A. Compliance with Anders v. California
Pursuant to Anders v. California, 386 U.S. 738, 744 (1967), M.W.'s
court-appointed appellate counsel has filed a brief with this Court, stating that he has
diligently reviewed the record and the applicable law and concluding that, in his
professional opinion, the record shows no reversible error. See In re Schulman, 252
S.W.3d 403, 407 n.9 (Tex. Crim. App. 2008) (orig. proceeding) (citing Hawkins v. State,
112 S.W.3d 340, 343–44 (Tex. App.—Corpus Christi 2003, no pet.)); Stafford v. State,
813 S.W.2d 503, 510 n.3 (Tex. Crim. App. 1991) (en banc); see also Porter v. Tex. Dep't
of Protective & Regulatory Servs., 105 S.W.3d 52, 56 (Tex. App.—Corpus Christi 2003,
no pet.) ("[W]hen appointed counsel represents an indigent client in a
parental-termination appeal and concludes that there are no non-frivolous issues for
appeal, counsel may file an Anders-type brief.").

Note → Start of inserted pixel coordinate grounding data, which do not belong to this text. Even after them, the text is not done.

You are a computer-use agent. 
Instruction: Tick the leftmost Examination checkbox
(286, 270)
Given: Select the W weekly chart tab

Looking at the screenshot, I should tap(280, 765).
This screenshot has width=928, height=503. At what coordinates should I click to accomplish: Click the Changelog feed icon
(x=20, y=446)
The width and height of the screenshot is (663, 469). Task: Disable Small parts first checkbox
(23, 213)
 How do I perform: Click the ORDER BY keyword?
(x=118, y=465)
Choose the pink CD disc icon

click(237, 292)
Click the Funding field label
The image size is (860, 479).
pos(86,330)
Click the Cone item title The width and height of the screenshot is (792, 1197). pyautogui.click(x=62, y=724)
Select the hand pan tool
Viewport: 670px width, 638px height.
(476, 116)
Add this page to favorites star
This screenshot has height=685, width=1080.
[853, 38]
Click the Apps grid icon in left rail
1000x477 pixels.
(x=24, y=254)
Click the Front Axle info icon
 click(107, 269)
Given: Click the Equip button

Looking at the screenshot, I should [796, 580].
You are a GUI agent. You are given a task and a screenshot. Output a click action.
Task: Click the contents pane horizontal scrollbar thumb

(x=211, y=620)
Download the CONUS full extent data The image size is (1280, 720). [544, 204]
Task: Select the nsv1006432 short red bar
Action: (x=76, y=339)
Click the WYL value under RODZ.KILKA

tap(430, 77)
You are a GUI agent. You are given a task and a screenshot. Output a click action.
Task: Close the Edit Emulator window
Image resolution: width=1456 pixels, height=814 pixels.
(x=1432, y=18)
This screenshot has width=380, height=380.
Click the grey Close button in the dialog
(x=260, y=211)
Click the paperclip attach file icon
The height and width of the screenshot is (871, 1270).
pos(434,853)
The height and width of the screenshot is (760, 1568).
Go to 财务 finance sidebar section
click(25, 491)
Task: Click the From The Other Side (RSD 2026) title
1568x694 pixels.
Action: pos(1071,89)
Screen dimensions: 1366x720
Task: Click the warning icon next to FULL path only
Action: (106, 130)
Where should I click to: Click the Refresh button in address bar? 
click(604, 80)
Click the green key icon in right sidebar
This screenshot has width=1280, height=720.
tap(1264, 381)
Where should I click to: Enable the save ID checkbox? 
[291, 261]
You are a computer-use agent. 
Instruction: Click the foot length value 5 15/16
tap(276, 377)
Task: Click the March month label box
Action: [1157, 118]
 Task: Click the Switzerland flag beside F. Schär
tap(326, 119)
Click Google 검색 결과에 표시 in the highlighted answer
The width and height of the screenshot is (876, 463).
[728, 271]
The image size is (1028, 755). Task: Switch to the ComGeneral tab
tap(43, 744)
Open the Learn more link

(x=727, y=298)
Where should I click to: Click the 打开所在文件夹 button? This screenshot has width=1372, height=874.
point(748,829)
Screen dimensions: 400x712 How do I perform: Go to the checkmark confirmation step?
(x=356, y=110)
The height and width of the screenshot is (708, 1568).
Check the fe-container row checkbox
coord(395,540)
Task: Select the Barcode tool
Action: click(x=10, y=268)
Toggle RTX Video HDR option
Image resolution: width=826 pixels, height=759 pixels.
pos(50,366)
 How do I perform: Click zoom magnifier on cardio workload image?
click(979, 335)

In compliance with High v. State, 573 S.W.2d 807, 813 (Tex. Crim. App. [Panel
Op.] 1978), M.W.'s counsel has, thus, carefully discussed why, under controlling
authority, there are no errors in the trial court's judgment. Counsel has informed this
Court that he has: (1) examined the record and found no arguable grounds to advance
2
on appeal, (2) served his brief and motion to withdraw on M.W., and (3) informed M.W. of
her right to review the record and to file a pro se response.1 See Anders, 386 U.S. at
744; Stafford, 813 S.W.2d at 510 n.3; see also In re Schulman, 252 S.W.3d at 409 n.23.
More than an adequate period of time has passed, and M.W. has not filed a pro se
response. See In re Schulman, 252 S.W.3d at 409.
B. Independent Review
The United States Supreme Court has advised appellate courts that upon
receiving a "frivolous appeal" brief, they must conduct "a full examination of all the
proceedings to decide whether the case is wholly frivolous." Penson v. Ohio, 488 U.S.
75, 80 (1988); see also In re G.M. & X.M., No. 13–08–00569–CV, 2009 WL 2547493, at
*1 (Tex. App.—Corpus Christi Aug. 20, 2009, no pet.) (mem. op.); In re M.P.O., No.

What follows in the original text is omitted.